Selected extract —
########################################

SO₂ capture performance of fresh and regenerated MnO₂-based AC composite

MnO₂–AC10 was chosen to investigate the SO₂ capture performance in low-temperature region due to its superior SO₂ capture performance. The SO₂ capture performance of MnO₂–AC10 is measured by a thermogravimetry (TG) device at various temperatures (50, 100, 150, and 200 °C) for 40 min with a 2 L/min flow gas containing 500 ppm SO₂ in nitrogen, and the results are shown in Fig. 8. From the results shown in Fig. 8, the SO₂ capture performance of MnO₂–AC10 increases with the experimental temperature rising. The prepared MnO₂–AC10 has good SO₂ capture performance with absorbance about 78.3, 59.2, 44.0, and 30.8 mg/g at 200, 150, 100, and 50 °C, respectively.

Fig. 8

Temperature dependence of SO₂ capture performance of MnO₂-based activated carbon

To investigate the thermal regeneration of MnO₂-based activated carbon composites, the SO₂ capture performance of MnO₂–AC10 sample is studied at 200 and 50 °C with consecutive desulfurization regeneration cycles, and the results are shown in Fig. 9. The SO₂ capture performance of MnO₂–AC10 decreases after thermal regeneration and the decrease trend is more evident at 200 °C. At 50 °C, MnO₂–AC10 has relatively stable regeneration performance with the increase of regeneration cycles, and the SO₂ capture performance of MnO₂–AC10 is about 18 mg/g after two cycles of thermal regeneration. It is reported that SO₂ capture performance of the Mn-modified activated coke decreases after regeneration in N₂ steam, and the desulfurization capacity keeps stable after several cycles of thermal regeneration [28].

Fig. 9

SO₂ capture performance of MnO₂–AC10 with different regeneration cycles at 50 and 200 °C

Adsorption mechanism

Langmuir and Freundlich models are the most conventional equilibrium adsorption isotherm models to represent the obtained equilibrium data for heterogeneous adsorption on the surface of materials with a chemisorption process. In this study, the values of the constants for Langmuir and Freundlich models obtained from the experimental equilibrium data of MnO₂-based activated carbon composite (MnO₂–AC10) at a reaction temperature of 100 °C are displayed in Table 3. It is seen that Freundlich model fit the data reasonably well and the value of R-square is as high as 0.998. Freundlich constant (K _f ) related to the adsorption capacity of 1.43 was calculated from the intercept of the linear form of the Freundlich model. Freundlich constant (n) related to the adsorption intensity of 2.03 was calculated from the slope of the linear form of Freundlich model. In comparison with the value of Freundlich constant n (1.059) of zeolitic tuff calculated by Al-Harahsheh [32], it is evidenced that the MnO₂-based activated carbon composite exhibits high activity for SO₂ adsorption.

########################################

Collected data —
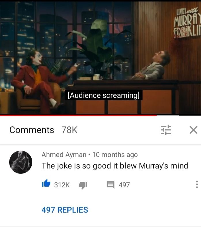This screenshot has height=229, width=201.
Task: Click the 78K comments count
Action: 69,130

########################################

Written request —
Copy out everything from "MnO₂–AC10 was chosen" down to "and 50 °C, respectively." in the excerpt on SO₂ capture by MnO₂-based activated carbon above.

Written answer —
MnO₂–AC10 was chosen to investigate the SO₂ capture performance in low-temperature region due to its superior SO₂ capture performance. The SO₂ capture performance of MnO₂–AC10 is measured by a thermogravimetry (TG) device at various temperatures (50, 100, 150, and 200 °C) for 40 min with a 2 L/min flow gas containing 500 ppm SO₂ in nitrogen, and the results are shown in Fig. 8. From the results shown in Fig. 8, the SO₂ capture performance of MnO₂–AC10 increases with the experimental temperature rising. The prepared MnO₂–AC10 has good SO₂ capture performance with absorbance about 78.3, 59.2, 44.0, and 30.8 mg/g at 200, 150, 100, and 50 °C, respectively.